第21話『横浜デート』


 学校帰り。

 結愛と奏斗は、横浜の「みなとみらい」に足を運ぶことに決めた。

 普段の学校生活では味わえない、ちょっとした気分転換が二人には必要だった。

 街の景色はまるで絵画のように美しく、賑やかな通りや水辺の景色が、二人を包み込む。


「今日は楽しもう!」


 奏斗の提案に、結愛は少し驚きながらも、すぐに笑顔を浮かべて答える。


「うん、行こう!」


 遊園地の入り口に到着すると、目の前には色とりどりのライトが煌めき、観覧車やジェットコースター、様々なアトラクションが並んでいた。賑やかな音楽が流れる中、二人はまず観覧車に乗ることに決めた。


「高いところから見る景色、きっと綺麗だぞ」


 奏斗は結愛に向かって優しく微笑み、手を差し伸べた。結愛は少し照れながらその手を取ると、二人は観覧車の乗り場へと向かう。

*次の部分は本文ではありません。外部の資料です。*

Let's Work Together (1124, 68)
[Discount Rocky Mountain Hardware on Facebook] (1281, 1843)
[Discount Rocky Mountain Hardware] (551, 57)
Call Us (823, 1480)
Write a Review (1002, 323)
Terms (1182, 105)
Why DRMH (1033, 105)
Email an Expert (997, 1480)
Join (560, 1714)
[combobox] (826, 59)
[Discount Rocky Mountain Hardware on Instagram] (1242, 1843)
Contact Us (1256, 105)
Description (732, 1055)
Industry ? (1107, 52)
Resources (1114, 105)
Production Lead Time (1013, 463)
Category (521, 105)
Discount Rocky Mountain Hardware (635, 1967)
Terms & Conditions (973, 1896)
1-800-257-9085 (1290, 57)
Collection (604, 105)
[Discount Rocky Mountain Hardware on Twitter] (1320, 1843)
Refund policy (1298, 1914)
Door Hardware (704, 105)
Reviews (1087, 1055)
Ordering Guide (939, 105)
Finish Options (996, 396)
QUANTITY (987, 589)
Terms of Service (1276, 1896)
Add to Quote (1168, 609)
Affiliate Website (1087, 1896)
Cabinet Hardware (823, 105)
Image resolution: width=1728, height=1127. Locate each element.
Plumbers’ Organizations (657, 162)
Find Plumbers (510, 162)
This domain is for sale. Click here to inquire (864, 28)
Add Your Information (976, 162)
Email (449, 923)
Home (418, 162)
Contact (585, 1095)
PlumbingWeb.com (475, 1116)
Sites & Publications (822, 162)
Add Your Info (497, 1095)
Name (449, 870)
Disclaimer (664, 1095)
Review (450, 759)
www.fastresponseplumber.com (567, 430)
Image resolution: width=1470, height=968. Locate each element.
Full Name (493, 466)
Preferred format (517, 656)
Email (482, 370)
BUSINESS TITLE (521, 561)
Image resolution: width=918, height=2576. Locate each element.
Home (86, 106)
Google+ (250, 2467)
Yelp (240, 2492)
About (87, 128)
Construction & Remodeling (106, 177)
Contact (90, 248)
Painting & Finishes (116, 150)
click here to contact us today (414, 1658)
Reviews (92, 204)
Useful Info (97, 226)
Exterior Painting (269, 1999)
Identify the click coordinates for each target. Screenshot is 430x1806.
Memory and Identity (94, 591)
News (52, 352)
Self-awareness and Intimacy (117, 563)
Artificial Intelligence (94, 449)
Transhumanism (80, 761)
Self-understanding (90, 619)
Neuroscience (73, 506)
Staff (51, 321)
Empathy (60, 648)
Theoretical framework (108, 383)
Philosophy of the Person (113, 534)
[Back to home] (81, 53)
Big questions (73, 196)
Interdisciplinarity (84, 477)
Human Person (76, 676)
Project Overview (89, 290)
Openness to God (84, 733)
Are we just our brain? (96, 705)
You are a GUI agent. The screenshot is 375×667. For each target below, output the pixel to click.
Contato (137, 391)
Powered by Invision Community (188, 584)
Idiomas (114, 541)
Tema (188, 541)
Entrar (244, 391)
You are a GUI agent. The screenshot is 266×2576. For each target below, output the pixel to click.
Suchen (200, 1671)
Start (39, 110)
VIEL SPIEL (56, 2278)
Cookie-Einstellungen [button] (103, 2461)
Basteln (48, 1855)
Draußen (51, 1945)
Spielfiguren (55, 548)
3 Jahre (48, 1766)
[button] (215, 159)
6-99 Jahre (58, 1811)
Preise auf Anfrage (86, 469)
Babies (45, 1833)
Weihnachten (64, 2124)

 観覧車がゆっくりと動き出すと、横浜の街がどんどん小さく見えてきて、海と空が一体となった絶景が広がっていく。二人はしばらく無言でその景色を楽しんでいたが、しばらくして、奏斗がふっと口を開く。


「結愛、楽しいか?」


 結愛は一瞬驚いたが、すぐに頷く。


「うん、すごく楽しいよ。ありがとう、奏斗」


 その言葉を聞いて、奏斗は少し照れくさそうに微笑んだ。


「よかった」


 そして、観覧車が頂点に達した瞬間、奏斗が突然、結愛の手にそっと触れた。驚きとともに結愛は彼の方を見ると、奏斗は窓の外を眺めていた。結愛の心臓が一瞬、早く鼓動を打った。


「奏斗……?」


 結愛は少しだけ顔を赤らめながら、言った。

 彼は振り返る。

 奏斗は結愛を見る。


「……」


 二人の間には、穏やかな空気が流れ、言葉がなくてもその距離が縮まっていることを感じる。


「結愛、俺……」


 奏斗の言葉が途切れ、彼は少し照れたように視線を逸らす。その瞬間、結愛の心の中で、何かが弾けるように高鳴った。彼の手が、優しくて温かくて、まるでその一瞬が永遠であってほしいと願うかのようだった。


「……」


 結愛は彼の手を握り返す。


 観覧車がゆっくりと降り始めると、二人の手はまだしっかりと握られたままだった。結愛はその温もりを感じながら、心の中で何度もその瞬間を噛み締めていた。

 そして、観覧車を降りると、二人は再び笑顔を交わし、遊園地の他のアトラクションを楽しみながら、幸せな時間を過ごしていった。